Writing Ourselves Whole

"Liberty is the right not to lie." - Camus via Califia

A blog about sexual healing, erotic writing, and the transformative power of words.

Friday, August 7, 2009

sheep in the wolf

It’s a wolf in sheep’s clothing, memory, or maybe it’s the other way around: how the devil slinks up into the backs of my brain, flashes of what’s lost or what used to be; what could have been. This is where we are now, stuck in a new reality. I’ll start over when I turn the page. I’ll start over.

It’s a wolf in sheep’s clothing, memory is, or maybe it’s the other way around, a sheep in wolf’s skin, the history that pushes up my spine into awareness some nights brings bared fangs and glisten, brings those eyes with the yellowing whites, brings that battered, matted fur and the thin possibility of escape from steamy breath in chilly summer fog evenings.

But what’s on the underside of that cartilage, that exoskeleton, that drape over the shoulders is the sneaky inside shape of dingy grey curls and lambs wool, the sweet breath of how we used to wish on falling stars and clap fireflies into jelly jars and sickle the summer afternoon air with our swinging pumping legs.

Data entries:
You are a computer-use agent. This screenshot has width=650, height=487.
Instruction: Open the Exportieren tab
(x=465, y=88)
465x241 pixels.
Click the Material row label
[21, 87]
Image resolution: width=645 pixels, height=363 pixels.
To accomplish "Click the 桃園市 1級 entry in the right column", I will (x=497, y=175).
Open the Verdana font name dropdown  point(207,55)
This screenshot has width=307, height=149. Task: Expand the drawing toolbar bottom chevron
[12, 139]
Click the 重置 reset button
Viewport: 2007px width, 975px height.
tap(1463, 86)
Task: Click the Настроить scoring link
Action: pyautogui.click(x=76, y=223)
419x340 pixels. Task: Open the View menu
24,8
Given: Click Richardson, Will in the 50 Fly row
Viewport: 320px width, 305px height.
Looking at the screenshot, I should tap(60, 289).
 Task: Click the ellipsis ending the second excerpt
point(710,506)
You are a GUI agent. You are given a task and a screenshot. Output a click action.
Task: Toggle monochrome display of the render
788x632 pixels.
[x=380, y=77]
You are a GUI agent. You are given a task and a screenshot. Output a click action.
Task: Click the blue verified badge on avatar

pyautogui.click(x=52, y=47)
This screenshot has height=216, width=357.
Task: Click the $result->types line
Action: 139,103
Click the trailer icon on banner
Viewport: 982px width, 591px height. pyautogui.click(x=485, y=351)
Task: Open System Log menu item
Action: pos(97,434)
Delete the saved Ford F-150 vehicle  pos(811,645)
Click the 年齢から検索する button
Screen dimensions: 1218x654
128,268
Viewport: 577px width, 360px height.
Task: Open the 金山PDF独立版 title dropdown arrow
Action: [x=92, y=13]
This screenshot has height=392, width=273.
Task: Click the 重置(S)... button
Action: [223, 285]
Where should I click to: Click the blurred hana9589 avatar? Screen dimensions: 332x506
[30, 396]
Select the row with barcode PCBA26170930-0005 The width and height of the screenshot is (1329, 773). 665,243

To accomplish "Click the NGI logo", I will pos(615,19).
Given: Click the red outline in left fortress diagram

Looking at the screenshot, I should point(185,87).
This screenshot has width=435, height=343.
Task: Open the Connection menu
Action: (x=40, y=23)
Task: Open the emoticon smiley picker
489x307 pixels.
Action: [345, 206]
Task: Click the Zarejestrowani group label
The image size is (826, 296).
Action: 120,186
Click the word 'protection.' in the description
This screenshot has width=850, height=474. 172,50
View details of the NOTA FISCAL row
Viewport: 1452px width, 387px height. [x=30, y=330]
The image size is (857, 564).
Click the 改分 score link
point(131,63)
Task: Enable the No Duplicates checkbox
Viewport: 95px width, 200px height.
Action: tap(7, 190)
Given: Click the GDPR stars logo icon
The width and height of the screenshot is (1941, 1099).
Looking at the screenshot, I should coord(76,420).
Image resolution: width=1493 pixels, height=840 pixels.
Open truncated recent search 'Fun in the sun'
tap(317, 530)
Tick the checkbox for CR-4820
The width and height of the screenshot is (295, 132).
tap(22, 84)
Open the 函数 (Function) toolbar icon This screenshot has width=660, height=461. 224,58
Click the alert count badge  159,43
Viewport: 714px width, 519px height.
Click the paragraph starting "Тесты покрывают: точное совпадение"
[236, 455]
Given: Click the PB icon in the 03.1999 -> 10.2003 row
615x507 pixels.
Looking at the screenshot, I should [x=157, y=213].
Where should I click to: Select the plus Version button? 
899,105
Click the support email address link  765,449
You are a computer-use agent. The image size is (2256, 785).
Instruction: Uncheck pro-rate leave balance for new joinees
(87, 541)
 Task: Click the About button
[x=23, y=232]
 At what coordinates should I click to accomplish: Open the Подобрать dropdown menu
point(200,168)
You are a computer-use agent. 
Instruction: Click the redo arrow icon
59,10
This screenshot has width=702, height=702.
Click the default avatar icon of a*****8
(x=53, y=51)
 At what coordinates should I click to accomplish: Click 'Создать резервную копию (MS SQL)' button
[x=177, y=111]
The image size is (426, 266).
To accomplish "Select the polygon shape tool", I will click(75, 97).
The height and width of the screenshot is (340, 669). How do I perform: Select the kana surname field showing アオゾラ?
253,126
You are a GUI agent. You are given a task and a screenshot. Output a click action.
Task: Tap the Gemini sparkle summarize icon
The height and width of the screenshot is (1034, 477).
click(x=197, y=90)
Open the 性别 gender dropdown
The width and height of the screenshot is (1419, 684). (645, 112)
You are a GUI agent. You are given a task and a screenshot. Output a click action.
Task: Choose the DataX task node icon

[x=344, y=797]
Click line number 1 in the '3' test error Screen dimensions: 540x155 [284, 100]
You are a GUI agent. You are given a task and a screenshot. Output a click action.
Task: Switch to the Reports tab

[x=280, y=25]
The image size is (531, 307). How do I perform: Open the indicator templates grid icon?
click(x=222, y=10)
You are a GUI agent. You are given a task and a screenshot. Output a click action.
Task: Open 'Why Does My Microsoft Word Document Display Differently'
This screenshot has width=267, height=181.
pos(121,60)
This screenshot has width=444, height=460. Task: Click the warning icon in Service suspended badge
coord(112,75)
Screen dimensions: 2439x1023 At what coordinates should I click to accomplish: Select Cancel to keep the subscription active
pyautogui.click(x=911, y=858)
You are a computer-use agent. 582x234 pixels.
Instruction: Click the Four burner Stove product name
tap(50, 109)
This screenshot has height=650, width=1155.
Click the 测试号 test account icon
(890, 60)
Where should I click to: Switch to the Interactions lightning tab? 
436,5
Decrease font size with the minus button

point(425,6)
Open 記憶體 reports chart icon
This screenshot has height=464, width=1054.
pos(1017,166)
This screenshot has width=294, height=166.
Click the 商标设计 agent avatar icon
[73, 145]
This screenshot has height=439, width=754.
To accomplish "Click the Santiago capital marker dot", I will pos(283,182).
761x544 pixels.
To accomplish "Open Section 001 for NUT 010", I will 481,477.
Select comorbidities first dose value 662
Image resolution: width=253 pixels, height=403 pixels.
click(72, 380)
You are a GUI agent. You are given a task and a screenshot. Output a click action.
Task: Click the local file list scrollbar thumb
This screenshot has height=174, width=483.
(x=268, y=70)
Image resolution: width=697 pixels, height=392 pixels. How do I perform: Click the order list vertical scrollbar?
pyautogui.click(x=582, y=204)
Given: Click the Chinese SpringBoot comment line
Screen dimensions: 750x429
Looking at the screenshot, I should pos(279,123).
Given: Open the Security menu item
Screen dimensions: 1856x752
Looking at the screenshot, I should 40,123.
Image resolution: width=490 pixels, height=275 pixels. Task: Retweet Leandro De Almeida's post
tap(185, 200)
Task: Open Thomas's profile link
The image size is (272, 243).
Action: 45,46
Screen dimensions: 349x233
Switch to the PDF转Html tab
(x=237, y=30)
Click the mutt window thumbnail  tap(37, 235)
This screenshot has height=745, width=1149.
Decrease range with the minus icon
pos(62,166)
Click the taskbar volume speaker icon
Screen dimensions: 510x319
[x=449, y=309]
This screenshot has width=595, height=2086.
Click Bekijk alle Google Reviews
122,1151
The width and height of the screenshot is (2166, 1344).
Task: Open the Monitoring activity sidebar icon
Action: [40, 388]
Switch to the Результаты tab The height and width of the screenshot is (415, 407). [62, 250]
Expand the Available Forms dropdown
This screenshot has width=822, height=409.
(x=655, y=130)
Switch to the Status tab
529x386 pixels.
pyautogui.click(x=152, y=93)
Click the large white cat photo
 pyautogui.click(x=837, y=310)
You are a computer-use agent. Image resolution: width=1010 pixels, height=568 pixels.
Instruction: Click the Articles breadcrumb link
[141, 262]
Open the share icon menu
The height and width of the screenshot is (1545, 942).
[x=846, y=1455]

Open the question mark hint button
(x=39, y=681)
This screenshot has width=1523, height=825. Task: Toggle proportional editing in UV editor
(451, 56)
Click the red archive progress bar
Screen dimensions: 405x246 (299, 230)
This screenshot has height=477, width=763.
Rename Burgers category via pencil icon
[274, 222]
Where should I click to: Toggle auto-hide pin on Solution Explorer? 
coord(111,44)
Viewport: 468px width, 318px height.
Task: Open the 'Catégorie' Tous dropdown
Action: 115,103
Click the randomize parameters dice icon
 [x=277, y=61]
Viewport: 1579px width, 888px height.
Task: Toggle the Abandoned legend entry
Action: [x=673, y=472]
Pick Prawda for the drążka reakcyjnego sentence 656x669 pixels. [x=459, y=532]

What the task asks
From the blog post titled "sheep in the wolf," list every activity that its final paragraph says "we used to" do.

Task answer
- wish on falling stars
- clap fireflies into jelly jars
- sickle the summer afternoon air with our swinging pumping legs